Thursday, April 05, 2007

Ms. Weingarten's Strategy Pays Off

UFT President Randi Weingarten has decided to shed the stigma of old-time union boss. After all, if her good buddy Hillary takes the White House, she could be the next US Secretary of Education. And if that doesn't pan out, she could just take the AFT presidency. As her two Unity predecessors have demonstrated, running the UFT is just a part-time job anyway.

It's a photo op here, a limo ride there, and in Ms. Weingarten's case, sign any damn contract that comes down the pike. All the better if it cuts prep time in half, adds an extra class, and makes teaching more difficult, as that shows how contemporary and open-minded she is.

To that end, she's committed NYC's teachers to perpetual hall patrol, six daily classes, hobbled seniority rights, instituted 90-day unpaid suspensions based on unsubstantiated allegations, August attendance (for no reason whatsoever), and she refrains from making any nasty demands for raises, let alone increases that keep up with inflation.

Naturally, the Daily News and the New York Post lauded this agreement. Ms. Weingarten's Unity hacks asked what the tabloids would say if we didn't agree (Oh, no, Rupert Murdoch might not like us). Today's News features a column by Joe Williams (of The Chalkboard) which lays it out fairly well:

It is time to put to rest the tired notion that what is best for union bosses is also what is best for students, teachers and schools.

You see that? Ms. Weingarten showed how open-minded she was by giving away the sun, the moon and the stars, and now (according to those who pimped the contract) the media adores her (and us, the teachers, as well).

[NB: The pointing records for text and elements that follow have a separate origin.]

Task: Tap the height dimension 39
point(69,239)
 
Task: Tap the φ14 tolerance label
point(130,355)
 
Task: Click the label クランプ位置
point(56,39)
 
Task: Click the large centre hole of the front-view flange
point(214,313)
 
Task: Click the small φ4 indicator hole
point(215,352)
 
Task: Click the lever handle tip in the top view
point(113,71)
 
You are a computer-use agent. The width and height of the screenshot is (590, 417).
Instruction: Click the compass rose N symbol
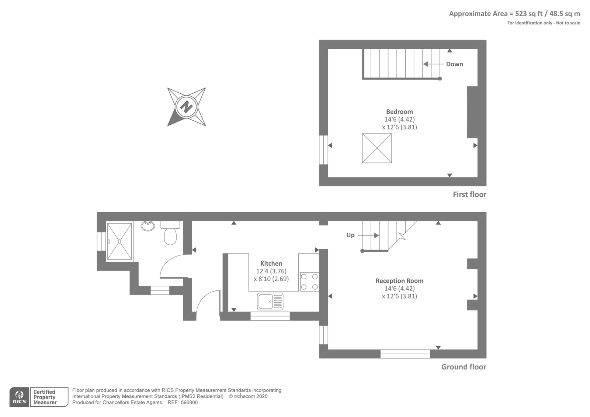click(x=187, y=107)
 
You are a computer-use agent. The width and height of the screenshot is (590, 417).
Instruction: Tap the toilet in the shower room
click(x=170, y=233)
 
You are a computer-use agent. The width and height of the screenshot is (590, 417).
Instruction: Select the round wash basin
click(x=148, y=226)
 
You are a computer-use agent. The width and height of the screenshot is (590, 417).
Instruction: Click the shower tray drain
click(x=119, y=241)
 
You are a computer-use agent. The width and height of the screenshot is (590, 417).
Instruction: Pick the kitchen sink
click(x=270, y=301)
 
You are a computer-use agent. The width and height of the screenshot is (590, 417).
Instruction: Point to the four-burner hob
click(x=309, y=282)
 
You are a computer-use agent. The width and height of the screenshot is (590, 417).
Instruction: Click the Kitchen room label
click(x=271, y=263)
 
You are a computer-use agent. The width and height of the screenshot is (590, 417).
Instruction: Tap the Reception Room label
click(x=400, y=281)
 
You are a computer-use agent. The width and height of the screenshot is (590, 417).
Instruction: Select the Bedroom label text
click(x=400, y=111)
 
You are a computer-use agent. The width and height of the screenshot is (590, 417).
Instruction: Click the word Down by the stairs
click(x=455, y=64)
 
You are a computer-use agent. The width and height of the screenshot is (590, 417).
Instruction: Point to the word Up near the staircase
click(x=350, y=235)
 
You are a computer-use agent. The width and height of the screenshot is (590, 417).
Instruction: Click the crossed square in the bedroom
click(x=377, y=148)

What else does Mr. Williams demand? More charters, so working people (the kind kids become when they grow up) can put in 6-day 200 hour weeks like they do over at KIPP. More charters, so more teachers can be fired for mentioning unions, or for no reason whatsoever (and if you don't believe they want that, look at how charter supporters rail against card check and unionization under the plainly idiotic pretense of granting free choice to teachers, as though union reps held an even remote portion of the power employers did).

More charters, so public schools can be drained of kids with proactive parents and, with the mayoral control Ms. Weingarten supported and enabled, perhaps one day be eliminated altogether.

I want to congratulate Ms. Weingarten on her foresight. As I read Mr. Williams' column, and the various editorials that have appeared in the News and the Post, I can see precisely how much the tabloids appreciated her massive and unprecedented givebacks.

It's a win-win (unless you happen to be a public school teacher or student).